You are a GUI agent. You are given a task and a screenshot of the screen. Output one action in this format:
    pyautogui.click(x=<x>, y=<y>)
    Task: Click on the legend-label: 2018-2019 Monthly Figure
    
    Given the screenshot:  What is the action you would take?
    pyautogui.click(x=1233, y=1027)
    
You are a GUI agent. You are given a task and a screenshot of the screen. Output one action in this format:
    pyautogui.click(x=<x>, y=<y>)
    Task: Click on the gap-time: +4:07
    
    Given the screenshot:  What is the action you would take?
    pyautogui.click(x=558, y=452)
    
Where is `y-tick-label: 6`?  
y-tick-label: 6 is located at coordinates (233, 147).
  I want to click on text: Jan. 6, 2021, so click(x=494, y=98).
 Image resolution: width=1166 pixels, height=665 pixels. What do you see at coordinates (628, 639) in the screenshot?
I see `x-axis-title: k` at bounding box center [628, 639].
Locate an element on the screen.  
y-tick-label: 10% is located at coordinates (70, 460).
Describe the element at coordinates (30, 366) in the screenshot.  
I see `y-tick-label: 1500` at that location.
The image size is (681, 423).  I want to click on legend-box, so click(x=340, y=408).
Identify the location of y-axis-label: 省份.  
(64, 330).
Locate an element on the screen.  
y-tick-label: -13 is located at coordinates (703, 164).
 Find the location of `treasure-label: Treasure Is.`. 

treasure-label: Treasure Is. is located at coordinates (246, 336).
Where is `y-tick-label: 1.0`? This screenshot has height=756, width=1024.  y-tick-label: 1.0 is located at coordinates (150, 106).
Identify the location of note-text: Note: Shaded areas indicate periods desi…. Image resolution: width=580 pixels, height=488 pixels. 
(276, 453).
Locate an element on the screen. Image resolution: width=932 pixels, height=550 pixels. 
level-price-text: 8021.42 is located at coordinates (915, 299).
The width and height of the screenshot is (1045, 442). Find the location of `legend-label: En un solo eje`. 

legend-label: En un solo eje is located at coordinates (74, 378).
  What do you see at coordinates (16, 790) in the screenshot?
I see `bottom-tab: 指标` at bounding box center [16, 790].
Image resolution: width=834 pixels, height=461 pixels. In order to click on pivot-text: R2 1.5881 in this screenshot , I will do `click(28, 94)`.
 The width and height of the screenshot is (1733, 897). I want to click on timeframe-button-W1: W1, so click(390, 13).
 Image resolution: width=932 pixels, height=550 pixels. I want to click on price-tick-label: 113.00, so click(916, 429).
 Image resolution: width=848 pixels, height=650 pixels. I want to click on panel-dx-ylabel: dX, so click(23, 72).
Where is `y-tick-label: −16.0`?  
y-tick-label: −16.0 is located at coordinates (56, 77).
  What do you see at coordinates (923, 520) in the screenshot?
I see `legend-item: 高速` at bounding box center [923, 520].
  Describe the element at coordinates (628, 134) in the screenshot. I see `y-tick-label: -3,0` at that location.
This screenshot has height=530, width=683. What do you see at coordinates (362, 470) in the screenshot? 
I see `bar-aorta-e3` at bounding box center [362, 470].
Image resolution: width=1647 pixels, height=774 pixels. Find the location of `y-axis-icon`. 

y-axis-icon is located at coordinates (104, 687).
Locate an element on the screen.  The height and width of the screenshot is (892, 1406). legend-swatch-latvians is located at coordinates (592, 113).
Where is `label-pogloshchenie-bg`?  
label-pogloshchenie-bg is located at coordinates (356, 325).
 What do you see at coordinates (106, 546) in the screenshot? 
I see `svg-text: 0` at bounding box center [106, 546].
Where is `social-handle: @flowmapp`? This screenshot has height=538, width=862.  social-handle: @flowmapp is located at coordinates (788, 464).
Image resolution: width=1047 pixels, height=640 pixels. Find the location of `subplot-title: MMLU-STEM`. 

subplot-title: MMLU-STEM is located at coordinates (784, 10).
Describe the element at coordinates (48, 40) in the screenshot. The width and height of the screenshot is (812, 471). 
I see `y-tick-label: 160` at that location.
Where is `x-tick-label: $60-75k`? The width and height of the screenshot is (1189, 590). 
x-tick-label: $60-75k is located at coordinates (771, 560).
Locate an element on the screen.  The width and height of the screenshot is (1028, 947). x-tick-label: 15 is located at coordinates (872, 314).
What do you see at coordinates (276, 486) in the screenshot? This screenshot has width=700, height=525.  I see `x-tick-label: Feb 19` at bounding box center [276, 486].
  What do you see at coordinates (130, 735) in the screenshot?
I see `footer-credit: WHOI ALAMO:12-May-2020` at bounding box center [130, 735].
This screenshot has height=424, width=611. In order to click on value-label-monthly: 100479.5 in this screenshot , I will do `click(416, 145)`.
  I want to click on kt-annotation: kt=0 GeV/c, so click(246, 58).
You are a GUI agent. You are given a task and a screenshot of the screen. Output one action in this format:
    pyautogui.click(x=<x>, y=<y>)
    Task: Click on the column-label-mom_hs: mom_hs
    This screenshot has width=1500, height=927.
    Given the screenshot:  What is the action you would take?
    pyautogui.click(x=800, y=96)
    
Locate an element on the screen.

···

[DESCRIPTION OF THE TASK]
Copy the data, swapping each "GUI agent" for "screen agent" and keeping the rest unchanged.

[EXERCISE ANSWER]
You are a screen agent. You are given a task and a screenshot of the screen. Output one action in this format:
    pyautogui.click(x=<x>, y=<y>)
    Task: Click on the legend-label: 2018-2019 Monthly Figure
    
    Given the screenshot:  What is the action you would take?
    pyautogui.click(x=1233, y=1027)
    
You are a screen agent. You are given a task and a screenshot of the screen. Output one action in this format:
    pyautogui.click(x=<x>, y=<y>)
    Task: Click on the gap-time: +4:07
    
    Given the screenshot:  What is the action you would take?
    pyautogui.click(x=558, y=452)
    
Where is `y-tick-label: 6`?  
y-tick-label: 6 is located at coordinates (233, 147).
  I want to click on text: Jan. 6, 2021, so click(x=494, y=98).
 Image resolution: width=1166 pixels, height=665 pixels. What do you see at coordinates (628, 639) in the screenshot?
I see `x-axis-title: k` at bounding box center [628, 639].
Locate an element on the screen.  
y-tick-label: 10% is located at coordinates (70, 460).
Describe the element at coordinates (30, 366) in the screenshot.  
I see `y-tick-label: 1500` at that location.
The image size is (681, 423).  I want to click on legend-box, so click(x=340, y=408).
Identify the location of y-axis-label: 省份.  
(64, 330).
Locate an element on the screen.  
y-tick-label: -13 is located at coordinates (703, 164).
 Find the location of `treasure-label: Treasure Is.`. 

treasure-label: Treasure Is. is located at coordinates (246, 336).
Where is `y-tick-label: 1.0`? This screenshot has height=756, width=1024.  y-tick-label: 1.0 is located at coordinates (150, 106).
Identify the location of note-text: Note: Shaded areas indicate periods desi…. Image resolution: width=580 pixels, height=488 pixels. 
(276, 453).
Locate an element on the screen. Image resolution: width=932 pixels, height=550 pixels. 
level-price-text: 8021.42 is located at coordinates (915, 299).
The width and height of the screenshot is (1045, 442). Find the location of `legend-label: En un solo eje`. 

legend-label: En un solo eje is located at coordinates (74, 378).
  What do you see at coordinates (16, 790) in the screenshot?
I see `bottom-tab: 指标` at bounding box center [16, 790].
Image resolution: width=834 pixels, height=461 pixels. In order to click on pivot-text: R2 1.5881 in this screenshot , I will do `click(28, 94)`.
 The width and height of the screenshot is (1733, 897). I want to click on timeframe-button-W1: W1, so click(390, 13).
 Image resolution: width=932 pixels, height=550 pixels. I want to click on price-tick-label: 113.00, so click(916, 429).
 Image resolution: width=848 pixels, height=650 pixels. I want to click on panel-dx-ylabel: dX, so click(23, 72).
Where is `y-tick-label: −16.0`?  
y-tick-label: −16.0 is located at coordinates (56, 77).
  What do you see at coordinates (923, 520) in the screenshot?
I see `legend-item: 高速` at bounding box center [923, 520].
  Describe the element at coordinates (628, 134) in the screenshot. I see `y-tick-label: -3,0` at that location.
This screenshot has height=530, width=683. What do you see at coordinates (362, 470) in the screenshot? 
I see `bar-aorta-e3` at bounding box center [362, 470].
Image resolution: width=1647 pixels, height=774 pixels. Find the location of `y-axis-icon`. 

y-axis-icon is located at coordinates (104, 687).
Locate an element on the screen.  The height and width of the screenshot is (892, 1406). legend-swatch-latvians is located at coordinates (592, 113).
Where is `label-pogloshchenie-bg`?  
label-pogloshchenie-bg is located at coordinates (356, 325).
 What do you see at coordinates (106, 546) in the screenshot? 
I see `svg-text: 0` at bounding box center [106, 546].
Where is `social-handle: @flowmapp`? This screenshot has height=538, width=862.  social-handle: @flowmapp is located at coordinates (788, 464).
Image resolution: width=1047 pixels, height=640 pixels. Find the location of `subplot-title: MMLU-STEM`. 

subplot-title: MMLU-STEM is located at coordinates (784, 10).
Describe the element at coordinates (48, 40) in the screenshot. The width and height of the screenshot is (812, 471). 
I see `y-tick-label: 160` at that location.
Where is `x-tick-label: $60-75k`? The width and height of the screenshot is (1189, 590). 
x-tick-label: $60-75k is located at coordinates (771, 560).
Locate an element on the screen.  The width and height of the screenshot is (1028, 947). x-tick-label: 15 is located at coordinates (872, 314).
What do you see at coordinates (276, 486) in the screenshot? This screenshot has width=700, height=525.  I see `x-tick-label: Feb 19` at bounding box center [276, 486].
  What do you see at coordinates (130, 735) in the screenshot?
I see `footer-credit: WHOI ALAMO:12-May-2020` at bounding box center [130, 735].
This screenshot has height=424, width=611. In order to click on value-label-monthly: 100479.5 in this screenshot , I will do `click(416, 145)`.
  I want to click on kt-annotation: kt=0 GeV/c, so click(246, 58).
You are a screen agent. You are given a task and a screenshot of the screen. Output one action in this format:
    pyautogui.click(x=<x>, y=<y>)
    Task: Click on the column-label-mom_hs: mom_hs
    This screenshot has width=1500, height=927.
    Given the screenshot:  What is the action you would take?
    pyautogui.click(x=800, y=96)
    
Locate an element on the screen.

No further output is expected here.